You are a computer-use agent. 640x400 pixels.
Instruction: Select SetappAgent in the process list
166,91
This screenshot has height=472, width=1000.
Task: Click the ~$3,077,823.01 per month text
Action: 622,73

▸ **PROBLEM TO WORK ON**:
Please retype the entries above in full, exactly as they stand.

▸ **TASK RESPONSE**:
You are a computer-use agent. 640x400 pixels.
Instruction: Select SetappAgent in the process list
166,91
This screenshot has height=472, width=1000.
Task: Click the ~$3,077,823.01 per month text
Action: 622,73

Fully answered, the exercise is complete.